Pull out every line of the records that contains the string "named" and copy each one.

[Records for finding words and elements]

╭──

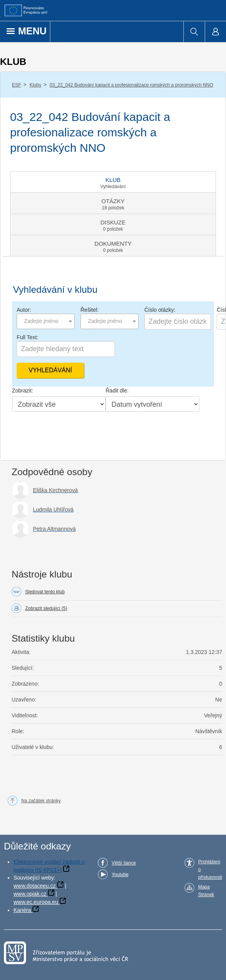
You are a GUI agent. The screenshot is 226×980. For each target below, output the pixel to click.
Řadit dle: (117, 391)
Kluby (35, 85)
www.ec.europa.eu (36, 902)
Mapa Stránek (206, 891)
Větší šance (123, 863)
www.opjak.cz (30, 894)
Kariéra (22, 910)
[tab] (113, 182)
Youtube (120, 875)
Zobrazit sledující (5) (46, 608)
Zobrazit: (22, 391)
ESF (16, 85)
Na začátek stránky (41, 801)
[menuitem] (194, 32)
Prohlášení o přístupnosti (210, 870)
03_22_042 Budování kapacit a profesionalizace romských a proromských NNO (132, 85)
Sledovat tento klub (45, 592)
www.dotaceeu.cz (34, 886)
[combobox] (46, 321)
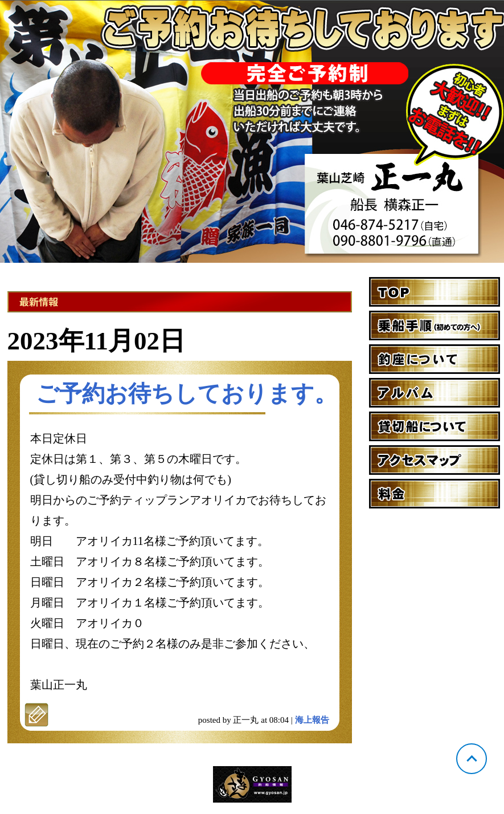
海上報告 (312, 720)
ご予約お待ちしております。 (186, 393)
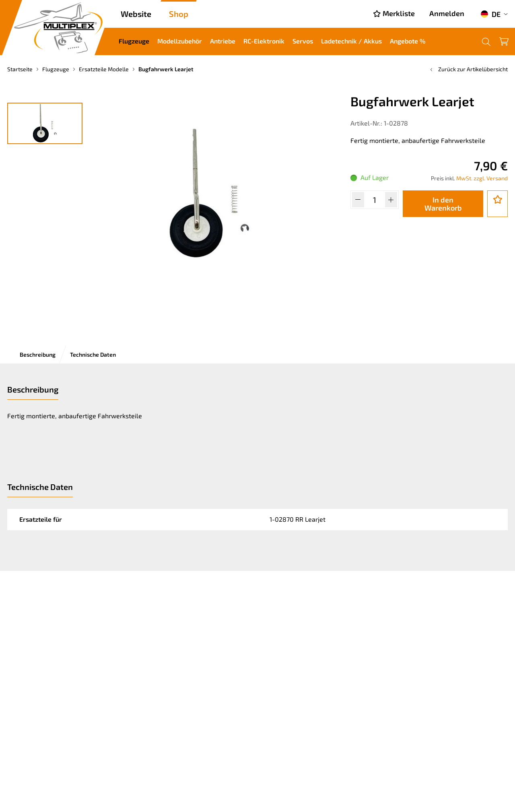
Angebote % (408, 41)
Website (136, 14)
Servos (303, 41)
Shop (179, 14)
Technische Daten (93, 354)
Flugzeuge (134, 41)
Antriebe (222, 41)
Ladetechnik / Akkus (351, 41)
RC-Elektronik (264, 41)
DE (490, 14)
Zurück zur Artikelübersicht (468, 69)
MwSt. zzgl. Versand (482, 178)
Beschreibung (37, 354)
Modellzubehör (179, 41)
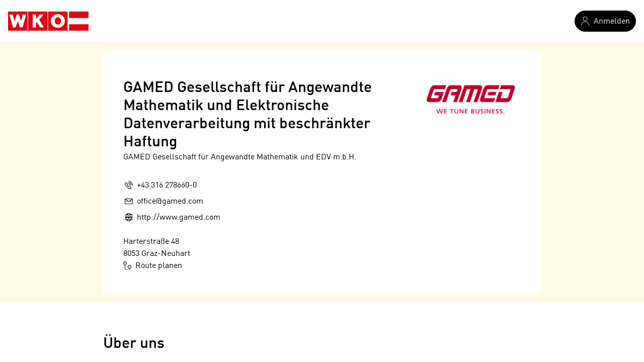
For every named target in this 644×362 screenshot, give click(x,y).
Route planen (152, 265)
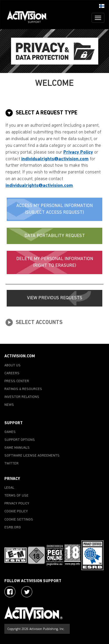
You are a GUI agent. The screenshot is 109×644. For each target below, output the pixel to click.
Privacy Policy (78, 152)
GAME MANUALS (17, 448)
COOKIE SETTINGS (19, 520)
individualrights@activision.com (55, 159)
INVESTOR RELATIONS (22, 397)
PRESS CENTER (17, 381)
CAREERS (12, 373)
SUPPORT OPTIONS (19, 440)
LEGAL (9, 488)
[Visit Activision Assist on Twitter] (27, 592)
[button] (102, 6)
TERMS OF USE (16, 496)
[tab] (55, 113)
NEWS (9, 405)
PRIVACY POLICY (17, 504)
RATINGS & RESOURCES (23, 389)
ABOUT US (12, 365)
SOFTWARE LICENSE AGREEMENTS (32, 456)
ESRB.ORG (12, 528)
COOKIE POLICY (16, 511)
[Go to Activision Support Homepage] (30, 18)
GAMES (10, 432)
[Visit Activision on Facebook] (10, 592)
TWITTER (11, 464)
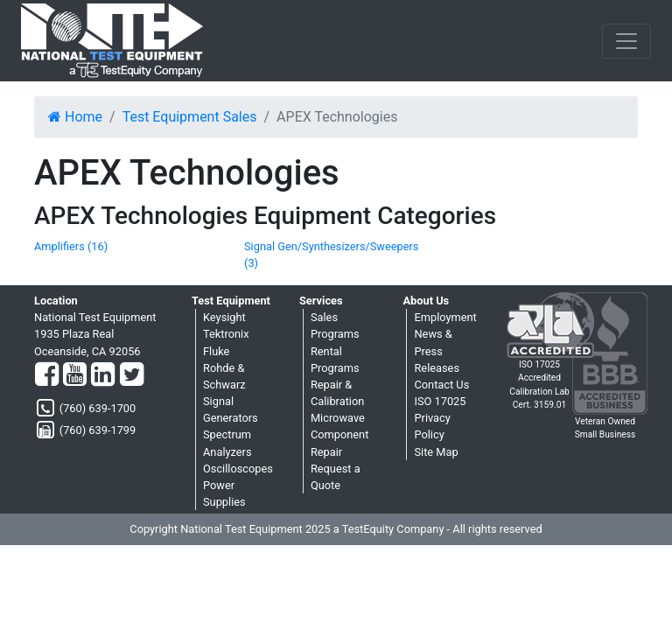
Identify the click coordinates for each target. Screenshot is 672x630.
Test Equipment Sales (190, 116)
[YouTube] (74, 375)
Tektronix (226, 333)
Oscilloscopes (238, 468)
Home (75, 116)
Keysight (224, 317)
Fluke (216, 351)
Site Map (436, 452)
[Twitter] (131, 375)
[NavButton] (626, 41)
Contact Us (441, 384)
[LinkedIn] (102, 375)
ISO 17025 (439, 401)
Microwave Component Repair (340, 434)
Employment (444, 317)
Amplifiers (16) (71, 246)
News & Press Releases (437, 350)
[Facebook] (46, 375)
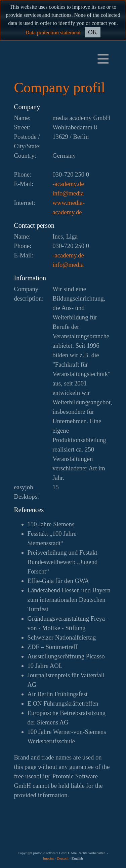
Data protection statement (53, 32)
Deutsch (62, 858)
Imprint (48, 858)
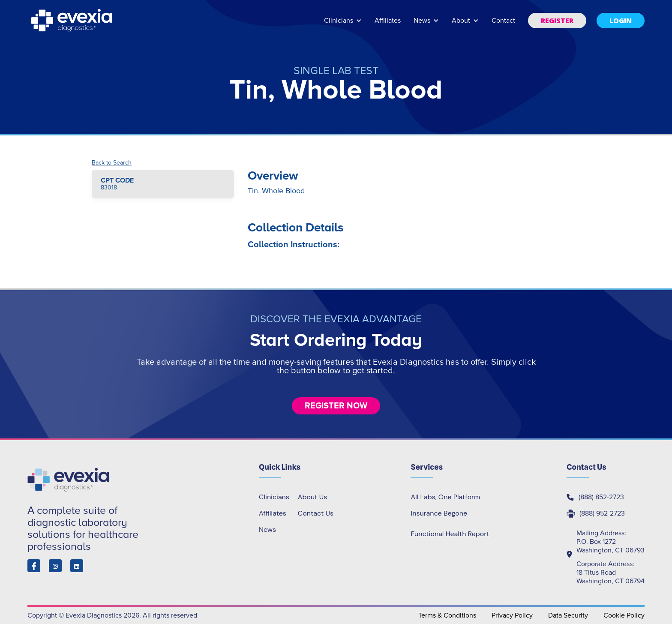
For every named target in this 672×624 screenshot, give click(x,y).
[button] (343, 24)
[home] (72, 21)
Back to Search (111, 163)
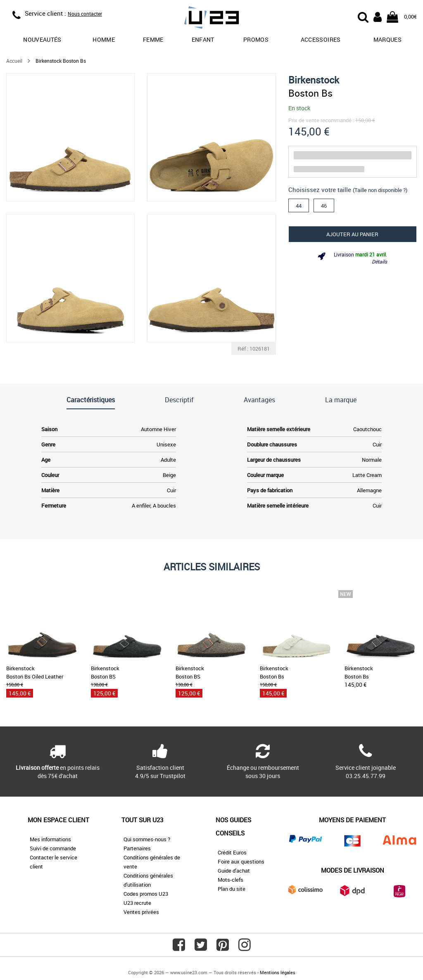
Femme (153, 39)
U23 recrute (137, 903)
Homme (104, 39)
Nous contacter (85, 14)
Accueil (14, 61)
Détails (379, 261)
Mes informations (50, 839)
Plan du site (231, 889)
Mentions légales (278, 972)
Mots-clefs (231, 880)
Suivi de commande (53, 848)
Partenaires (137, 848)
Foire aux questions (241, 861)
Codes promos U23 (146, 894)
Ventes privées (141, 912)
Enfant (203, 39)
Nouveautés (42, 39)
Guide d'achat (234, 871)
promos (256, 39)
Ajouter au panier (352, 234)
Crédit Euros (232, 852)
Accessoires (321, 39)
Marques (387, 39)
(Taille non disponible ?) (380, 190)
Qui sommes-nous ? (147, 839)
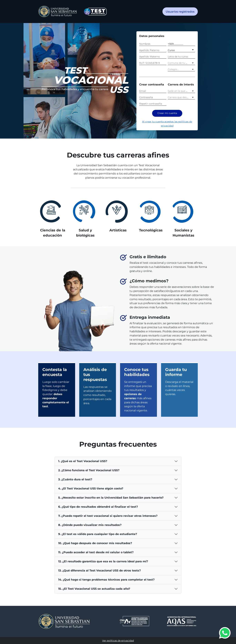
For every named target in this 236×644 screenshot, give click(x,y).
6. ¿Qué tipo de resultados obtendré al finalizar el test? (98, 506)
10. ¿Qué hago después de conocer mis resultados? (95, 543)
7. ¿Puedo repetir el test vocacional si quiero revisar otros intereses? (108, 516)
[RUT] (153, 62)
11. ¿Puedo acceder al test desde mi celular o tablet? (96, 552)
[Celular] (181, 44)
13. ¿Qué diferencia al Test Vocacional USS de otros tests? (99, 570)
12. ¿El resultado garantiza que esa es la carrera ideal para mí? (103, 561)
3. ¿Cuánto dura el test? (75, 479)
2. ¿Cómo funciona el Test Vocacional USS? (89, 470)
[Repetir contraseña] (153, 103)
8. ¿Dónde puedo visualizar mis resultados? (90, 525)
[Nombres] (153, 44)
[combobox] (181, 62)
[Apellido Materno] (153, 56)
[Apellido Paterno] (153, 50)
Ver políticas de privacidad (118, 640)
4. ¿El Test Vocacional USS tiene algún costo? (91, 488)
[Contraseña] (153, 97)
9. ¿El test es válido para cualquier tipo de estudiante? (97, 534)
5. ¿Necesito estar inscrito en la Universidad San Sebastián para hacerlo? (111, 498)
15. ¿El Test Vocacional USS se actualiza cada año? (94, 588)
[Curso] (181, 50)
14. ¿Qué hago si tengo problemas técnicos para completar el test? (106, 580)
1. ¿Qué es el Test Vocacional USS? (83, 461)
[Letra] (181, 56)
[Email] (153, 90)
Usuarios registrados (180, 12)
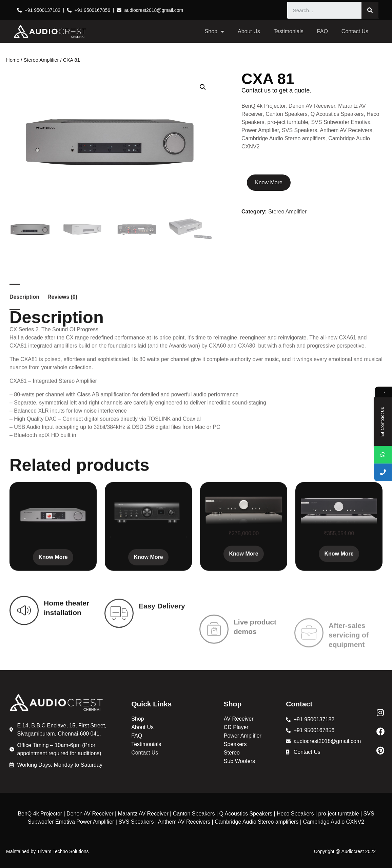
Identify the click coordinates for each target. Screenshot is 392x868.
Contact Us (355, 31)
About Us (249, 31)
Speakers (235, 744)
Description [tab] (24, 413)
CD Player (236, 727)
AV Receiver (239, 719)
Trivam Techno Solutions (63, 851)
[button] (203, 87)
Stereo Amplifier (41, 60)
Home (13, 60)
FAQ (322, 31)
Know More (269, 182)
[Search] (370, 10)
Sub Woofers (239, 761)
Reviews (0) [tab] (62, 413)
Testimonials (289, 31)
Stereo (232, 752)
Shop (214, 32)
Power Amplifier (242, 736)
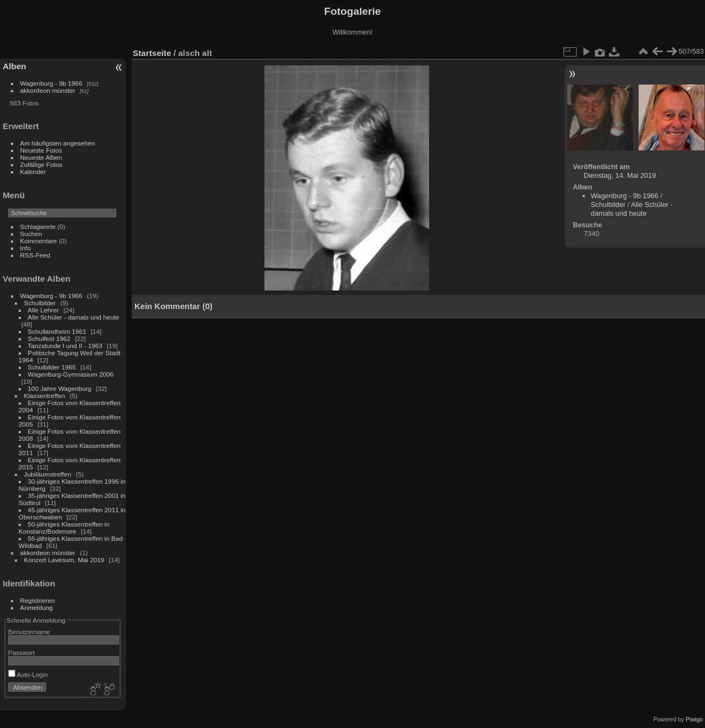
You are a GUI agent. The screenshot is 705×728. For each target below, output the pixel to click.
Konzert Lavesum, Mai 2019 (64, 559)
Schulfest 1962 (49, 338)
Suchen (31, 233)
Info (26, 248)
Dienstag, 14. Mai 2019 (620, 175)
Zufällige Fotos (41, 164)
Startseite (152, 53)
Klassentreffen (44, 395)
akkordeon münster (48, 90)
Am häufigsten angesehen (58, 143)
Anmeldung (37, 607)
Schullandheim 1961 (57, 331)
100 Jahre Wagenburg (60, 388)
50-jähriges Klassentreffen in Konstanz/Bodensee (64, 528)
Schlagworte (38, 226)
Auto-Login (28, 674)
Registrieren (37, 600)
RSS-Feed (35, 255)
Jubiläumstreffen (48, 474)
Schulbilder (40, 303)
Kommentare (38, 240)
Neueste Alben (41, 157)
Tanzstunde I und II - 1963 (65, 345)
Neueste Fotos (41, 150)
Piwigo (694, 719)
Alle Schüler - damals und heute (74, 317)
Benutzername (29, 631)
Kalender (33, 171)
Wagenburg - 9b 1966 (51, 83)
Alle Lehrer (43, 310)
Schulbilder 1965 (52, 367)
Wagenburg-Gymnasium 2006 (71, 374)
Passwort (21, 652)
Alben (14, 66)
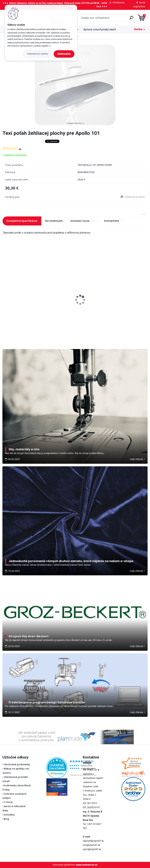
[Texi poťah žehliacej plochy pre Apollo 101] (75, 85)
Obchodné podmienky (17, 765)
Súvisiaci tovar (83, 221)
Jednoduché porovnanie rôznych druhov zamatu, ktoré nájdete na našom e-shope (71, 561)
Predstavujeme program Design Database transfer (47, 702)
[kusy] (17, 332)
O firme (8, 802)
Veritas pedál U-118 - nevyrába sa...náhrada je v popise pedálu (108, 306)
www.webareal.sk (87, 865)
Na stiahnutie (54, 221)
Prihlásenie (118, 2)
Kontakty (9, 815)
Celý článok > (137, 459)
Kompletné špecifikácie (22, 221)
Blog (6, 819)
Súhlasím (64, 54)
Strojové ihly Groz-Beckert (29, 636)
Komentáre (114, 221)
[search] (113, 19)
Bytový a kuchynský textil (100, 29)
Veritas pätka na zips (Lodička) (24, 296)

╰──

THE ANSWER
For every named target in this 644×362 screenshot, give click(x,y).
For every named target in this 672×624 screenshot, give click(x,y).
For every named target in this 236×644 screenshot, give click(x,y).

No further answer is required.